Islamico picchia e segrega in casa la moglie, il pm lo assolve: è la sua cultura. Sbai: Volete un’altra Saman?
Un cittadino islamico di origine maroccchina maltratta da anni la moglie, anch’ella marocchina. Vivono in provincia di Perugia. Accade che dopo anni di abusi e percosse la donna prenda il coraggio a quattro mani e vada a denunciarlo alla polizia, Cosa succede? Nulla. Il giudice archivia e lo assolve: è la sua cultura. I comportamenti, «non condivisibili in ottica occidentale», rientrano comunque «nel quadro culturale dei soggetti interessati». E’ un orrore e sta facendo molto discutere la richiesta di archiviazione da parte del pm di Perugia Franco Bettini della denuncia della donna. Nata in uno sperduto paesino del deserto del Marocco, si era sposata a dicembre del 2014 con un uomo del suo villaggio. Dopo il matrimonio la coppia si trasferisce in Italia, a Tuoro in provincia di Perugia. Hanno tre figli.
Islamico maltratta la moglie e il giudice: “”E’ la sua cultura”
La vicenda è raccontata nei minimi particolari da Libero, che intervista in merito l’ex magistrato Alfredo Mantovano. La donna marocchina ha raccontato alla polizia: «Quando usciva mi chiudeva in casa e si portava via le chiavi», leggiamo sul quotidiano di Sallusti. “La donna può uscire di casa solo per andare dal medico o in ospedale a partorire. E, una volta nati i figli, per accompagnarli a scuola”. Uno squarcio di vita familiare la dice tutta: «Dopo aver partorito il primo figlio sono rientrata da sola a casa alle 4 e 30 del mattino. Mio marito allora ha preteso che gli preparassi la colazione. Io ero ancora dolorante. Lui mi diede uno schiaffo iniziando a dire che era buona a nulla».

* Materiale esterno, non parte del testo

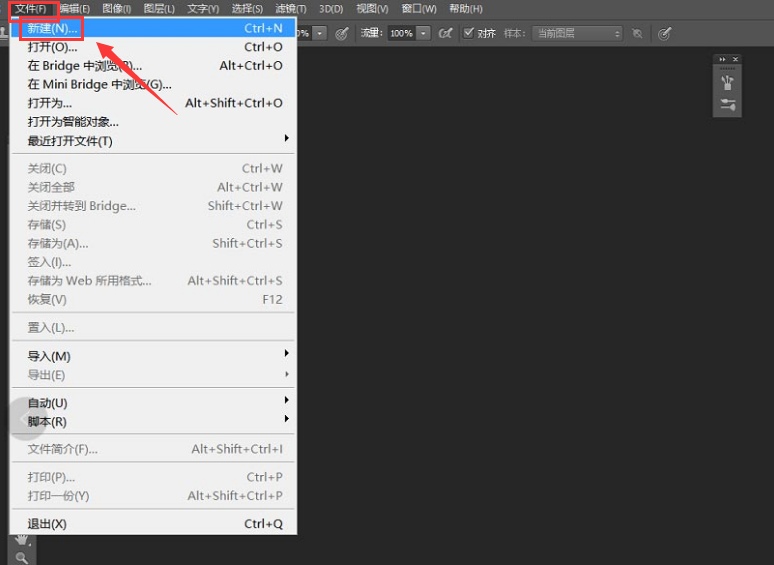The image size is (774, 565).
Task: Toggle the 对齐 (Aligned) checkbox
Action: click(469, 33)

Islamico maltratta la moglie, “non sussiste”: le motivazioni della sentenza
Il marito decide di separarsi. E compie l’ultima angheria. “Durante il viaggio in Marocco si porta via i documenti sanitari dei tre figli, mettendo in difficoltà la moglie rimasta in Italia. L’unica fonte di sostentamento per la donna è il bonus per madri senza lavoro erogato dall’Inps: pari a circa 2mila euro”. E’ questo l’elemento che ha giocato a “sfavore” della donna agli occhi del pm di Perugia. «Non ha segnalato la sua situazione ai servizi sociali, a cui si era rivolta per il ottenere il bonus, pur avendone la possibilità». Quindi la sentenza. “Non sussiste, conclude il pm scrivendo il provvedimento di archiviazione, nel comportamento dell’uomo una tale offensività delle azioni da ingenerare i sentimenti tipici di paura ed ansia.
Alfredo Mantovano: “Le toghe prigioniere del politicamente corretto”
«Questa vicenda sembra una declinazione giudiziaria del politicamente corretto». Duro il commento di Alfredo Mantovano, magistrato di Cassazione, già sottosegretario all’Interno. «Quando l’articolo 3 della Costituzione riconosce eguale dignità a ogni persona senza distinzione di età, sesso, religione significa che l’eguale dignità è un dato così fondante del nostro ordinamento che non può essere incrinato da nessun rispetto di altre culture. Pensi se dovessimo trarne le conseguenze estreme di questa tesi del pm…». Propone una correlazione estrema, ma fino a un certo punto. «A questo punto per una famiglia che intendesse ispirarsi alla cultura maya o azteca sarebbe assolutamente normale fare sacrifici umani. Chiaramente è un discorso estremizzato: ma fino a un certo punto».
Souad Sbai: “Allora non ci lamentiamo per quel che è accaduto a Saman”
«È un fallimento totale. Segna dieci passi indietro per quanto riguarda il diritto e la violenza contro le donne. Ed è una sentenza che rischia di diventare un precedente grave». Souad Sbai, presidente della Onlus “Acmid Donna”, di origine marocchina, ma da 40 anni in Italia, commenta così la richiesta di archiviazione. “È una sentenza discriminatoria. Ha denunciato il sequestro, la violenza, la segregazione. E la risposta è stata questa: nulla. Allora non ci lamentiamo quando accade quello che è accaduto a Saman…”. Le parole del magistato “Sono parole che mi offendono – dice la Sbai – . E offendono anche la nostra cultura di origine. Sono una minoranza i musulmani che indossano il burqa. Io non lo porto. Se domani quell’uomo lapida sua moglie in una piazza, cosa diciamo? Fa parte della sua cultura? Dobbiamo decidere quale legge seguire. Aspettiamo il morto?»